Research scientists at the Cockrell School of Engineering at The University of Texas have developed a first-of-its-kind self healing gel that can repair and connect electronic circuits. Its particular special property is that this material will self-repair without any external stimulus, no one needs to apply heat or light to broken bonds, for example. It is foreseen that the new material could be used to facilitate flexible and bendable electronics required by wearables, biosensors and even batteries.
An obvious failing circuit 'dry joint'
UT Austin's 'supergel' material has high conductivity plus strong mechanical and electrical self-healing properties. It is created by combining two other gels; a self-assembling metal-ligand supramolecular gel that provides self-healing properties and a polymer hydrogel that is a conductor. The nanostructures in the gel are the smallest capable of efficient charge and energy transport and helped formulate a substance offering about 10 times the conductivity of other polymer hydrogels used in bioelectronics and conventional rechargeable batteries.

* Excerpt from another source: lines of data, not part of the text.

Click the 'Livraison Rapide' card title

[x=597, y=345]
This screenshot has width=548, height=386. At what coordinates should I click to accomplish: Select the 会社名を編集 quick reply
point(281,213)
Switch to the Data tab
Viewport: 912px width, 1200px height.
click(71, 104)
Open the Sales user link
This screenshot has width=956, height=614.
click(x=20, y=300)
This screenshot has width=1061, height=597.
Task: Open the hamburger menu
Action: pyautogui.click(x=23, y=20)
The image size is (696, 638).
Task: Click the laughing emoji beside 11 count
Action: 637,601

Highlighting the unique self healing properties of the supergel, mechanical engineering assistant professor Guihua Yu, who developed the gel, said "In the last decade, the self-healing concept has been popularized by people working on different applications, but this is the first time it has been done without external stimuli." Yu added that "There’s no need for heat or light to fix the crack or break in a circuit or battery, which is often required by previously developed self-healing materials."
Self-repaired supergel supports its own weight after being sliced in half.
In practice the UT Austin supergel would be used as a soft joint, joining other parts of the circuit. "That’s often where you see the breakage," explained Yu. The gel could also be applied over traditional joints to repair them, as necessary. Applications in the fields of medical applications and energy storage are foreseen by the researchers, who are partly funded by industrial giant 3M and the US National Science Foundation (NSF), among others.